10000RPM is fast for FOC control, don’t know if you need FOC for this use case. For open loop, 10kRPM is possible on a fast MCU. To get smooth sine output you might need to increase the PWM frequency somewhat, but we support 100kHz or even more on some MCU types. Your driver hardware’s power stage will then also have to be able to switch 20A at the high frequency, which can be a challenge, but is achievable I would say.

Thanks for that info. I’m going to look thru specs on the high performance boards.

Can you help me understand the math? I’m guessing PP means pole pair? So I’m guessing that reach pole pair rotation constitutes a single wave cycle … So it’s (100/60)*11?

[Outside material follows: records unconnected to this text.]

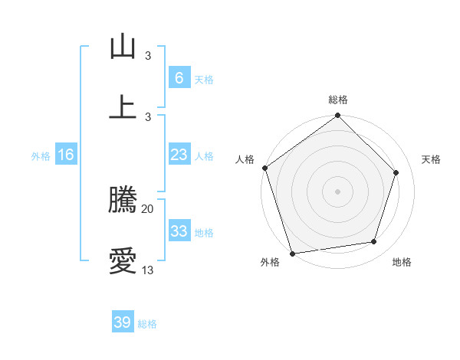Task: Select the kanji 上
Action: pyautogui.click(x=123, y=106)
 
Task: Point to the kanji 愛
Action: pyautogui.click(x=123, y=260)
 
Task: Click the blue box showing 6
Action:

The math works but I’m not sure about my fundamental assumptions.

In my case, there aren’t physical magnet poles … But I’m thinking the coils constitute poles in this Eddy current induction approach.

So, more coil pairs … say 22… Would mean a 100rpm motor would be (100/60)*22 or 36.6 Hz?

So, I could lower the necessary switching frequency of the controller by decreasing the coil count at an equivalent rpm? (100/60)*9…?


I was doing the reverse calculation, like you derived:

100RPM = 1.666 rotations per second

On a BLDC, the number of pole pairs determines the number of electrical revolutions per physical revolution. Each electrical revolution is one full sine wave in the commutation, phase shifted by 120° on the different motor phases, but still one sine wave, e.g. 360° of “electrical angle”.

So 11 pole pairs, chosen randomly for the example, means 11 electrical revolutions per physical revolution, and 11 full sine waves per physical revolution.

So 11 (sine waves/revolution) x 1.6666 (revolutions/s) = 18.33 sine waves / s, or Hz.

So this means if you set SimpleFOC up to use 11PP and open loop angle mode, and then set the speed to about 10.4 rad/s (=1.66 RPS), you should get sine waves at 18.33Hz as output.

For your motor, I don’t know enough about it to say whether it has an equivalent of pole-pairs, or how this works. I think I have to read up on it.
But if you know the type of control output you need, we can work out how to configure (or “hack”) SimpleFOC to produce it.